* [Problem to work on] Could you give the entries back exactly as they stand, minus any pictures?

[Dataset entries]
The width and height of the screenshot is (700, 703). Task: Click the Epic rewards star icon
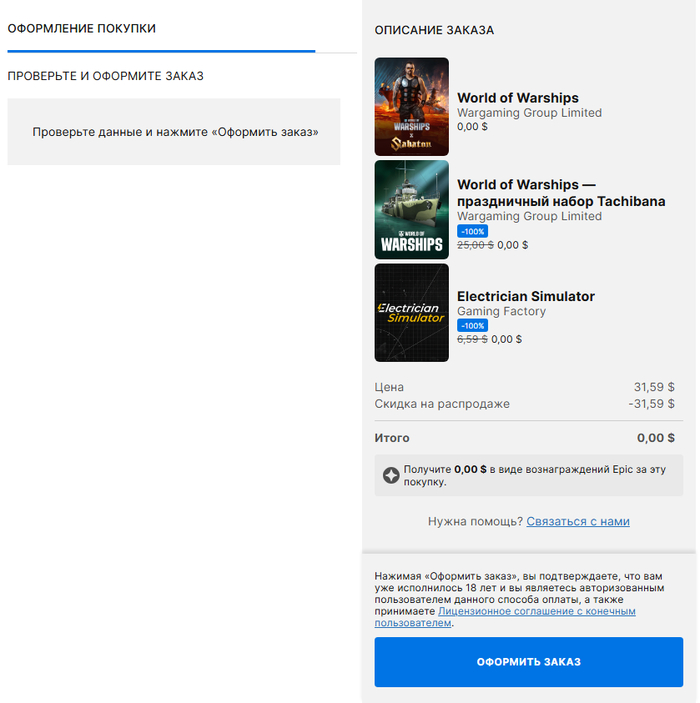391,475
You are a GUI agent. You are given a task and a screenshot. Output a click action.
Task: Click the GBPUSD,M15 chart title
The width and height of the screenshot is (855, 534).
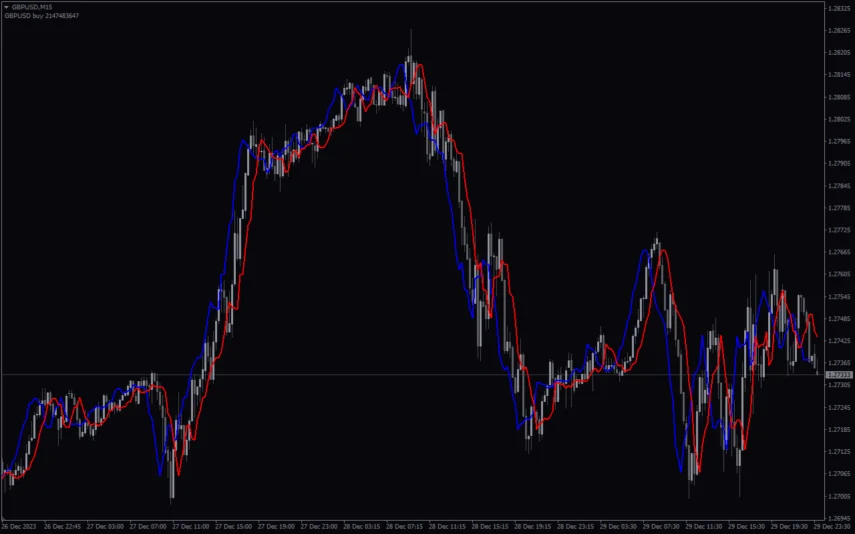[32, 7]
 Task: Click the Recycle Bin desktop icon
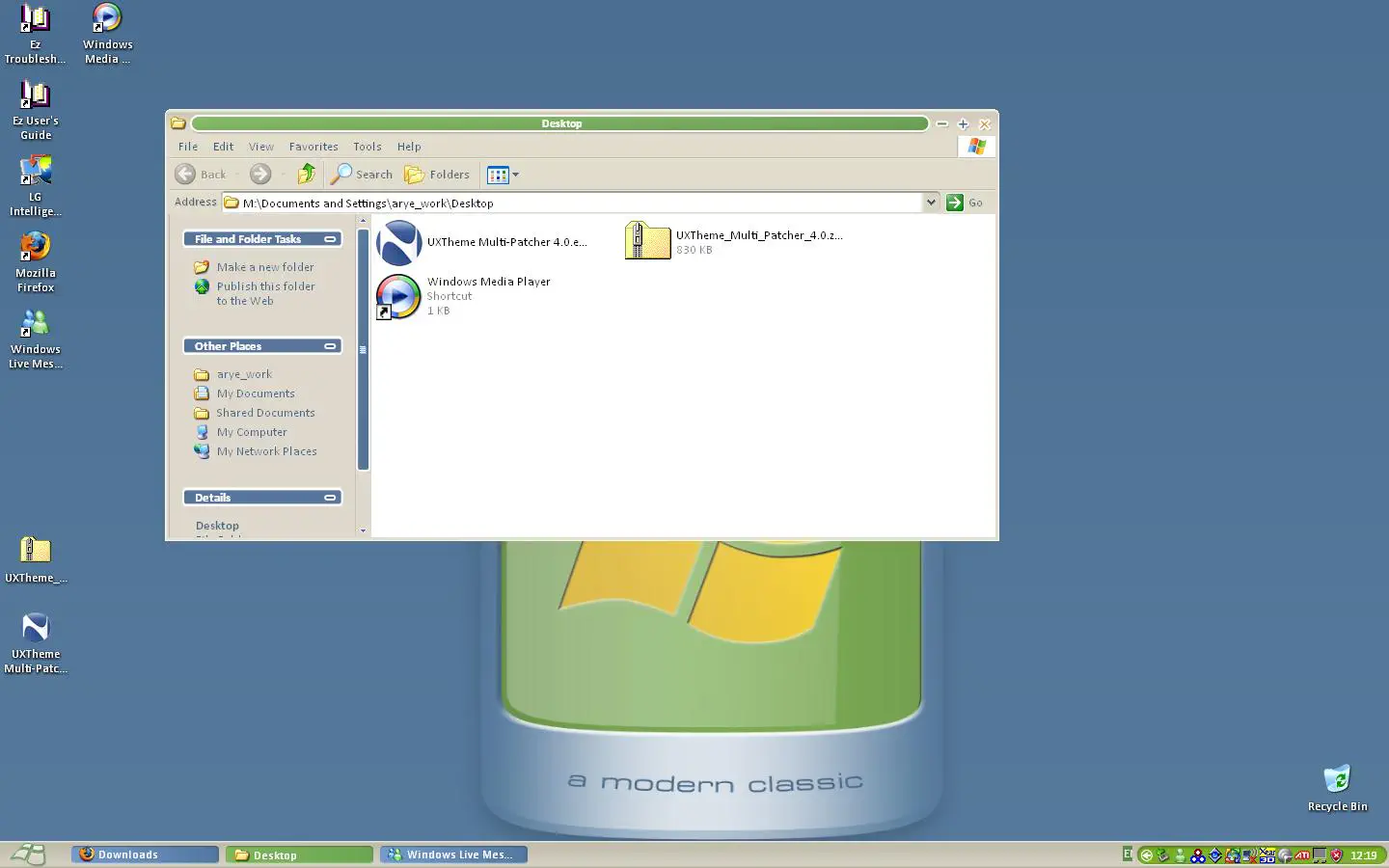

* [Response to this task]
The width and height of the screenshot is (700, 703). Task: Click the Epic rewards star icon
391,475
You are a GUI agent. You are given a task and a screenshot. Output a click action.
Task: Click the GBPUSD,M15 chart title
The width and height of the screenshot is (855, 534).
[32, 7]
 Task: Click the Recycle Bin desktop icon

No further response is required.